Sikaiana uses nine different consonants which are reflexes of the Proto-Polynesian language. The consonants include /p/, /t/, /k/, /f~h/, /v/, /s/, /m/, /n/, and /l/. In most situations, [h] and [f] are in free variation, but in many words, only [h] can be used (Donner 2012). There is also a length distinction for consonants. This sometimes occurs as a result of a non-pronunciation of a vowel. For example, hahai changes to hhai because the first /a/ is simply omitted.
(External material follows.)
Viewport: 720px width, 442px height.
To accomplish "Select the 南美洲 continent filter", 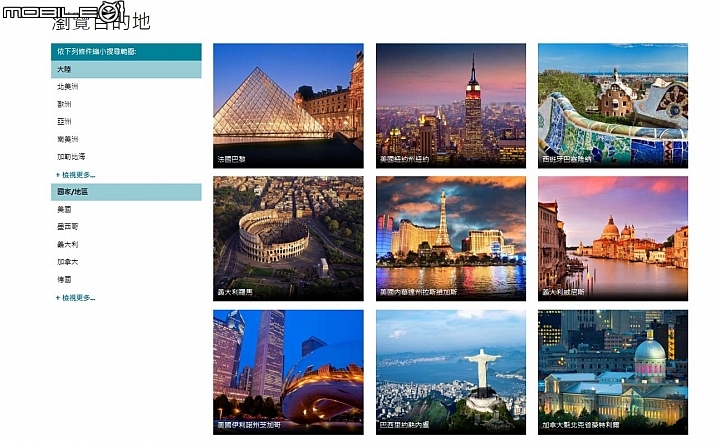I will (x=68, y=139).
Double consonants can also be used as a form of reduplication, showing agreement in verbs with plural subjects, or to mark repeated actions (Donner 2012).

===Vowels===

Vowels
|  | Short |  | Long |  |
| Front | Back | Front | Back |
| Close | i | u | iː | uː |
| Mid | e | o | eː | oː |
| Open | a |  | aː |  |

There are five vowel phonemes in Sikaiana which include /a/, /e/, /i/, /o/, and /u/. The phonemes /u/ and /i/ are realized as the glides [w] and [j] respectively, usually when preceding /a/. Like the consonants, the vowel phonemes are all reflexes from the Proto-Polynesian language. Vowel length is distinctive in Sikaiana. For example, the word for ‘shell tool’ is aha, while the word for ‘cyclone’ is ahaa. Such a slight difference in the pronunciation can make a big difference in the meaning of the word, although some native speakers who were born after World War II don't know what the original forms of the words are (Donner 1996).

==Grammar==

===Basic word order===
The basic constituent order for Sikaiana is subject–verb–object word order. Although the order may vary, this pattern is always used for short, simple statements. Object subject verb and object verb subject are not used in any oceanic language, which means that it will not be used in Sikaiana (Lichtenberk, 2012). In the Sikaiana grammar system, sentences that start with a noun usually do not lead with a preposition, but for noun phrases that follow a verb phrase, it may or may not lead with a preposition (Donner, 2012). As for nouns and noun phrases, there must always be a preceding article except if it is a noun of place, names, or free pronouns. The articles that usually precede a noun are either te or n. The use of these articles makes nouns easily distinguishable from other parts of speech (Donner, 2012).

===Morphology===
Sikaiana uses extensive morphology to transform words to better express more complex sentences. Like many other Polynesian languages, Sikaiana has two types of nominal possession markers. There is an alienable marker which is a, and an inalienable marker, o. Pronominal possessive markers differ slightly. The alienable marker for a pronoun is ana and the inalienable possession marker is ona. Pronouns in Sikaiana include singular, first person inclusive, first person exclusive, second person, and third person. In order to nominalize verbs in Sikaiana, the suffix ana is added to a verb to nominalize it. There are also length distinction morphemes used. For example, taku means ‘my’, and takuu means ‘axe’.

==Vocabulary==
Sikaiana is very similar to the Proto-Polynesian language, so many words that are present in Polynesian languages are also in the Sikaiana language. For example, hale in Sikaiana means house, and the same word is also house in Hawaiian.

==Endangerment==

===Vitality===
The people of Sikaiana speak the Sikaiana language or Central Solomon Pidgin English. After WWII, many people from Sikaiana migrated to Honiara, the capital of the Solomon Islands, in search of jobs and education (Donner, 2002). This means that there was a decrease in the use of the language, since Sikaiana was not the language mainly used in that area. A decrease in the advantages of using the Sikaiana language increases the endangerment of it.

===Materials===
Although there is a decrease in the number of speakers of the Sikaiana language, there is a dictionary which was put together by Arthur Capell in 1935 which covers vocabulary, grammar, typology, and a brief history of the Sikaiana language. It may be possible for someone to learn how to speak Sikaiana if they read and study the entire dictionary. Some other sources are by William Donner, who visited Sikaiana in the 1970s and 1980s, and wrote many papers regarding history, language change, culture, and emigration of the Sikaiana people. Most of Donner's work was published in the journal Pacific Studies.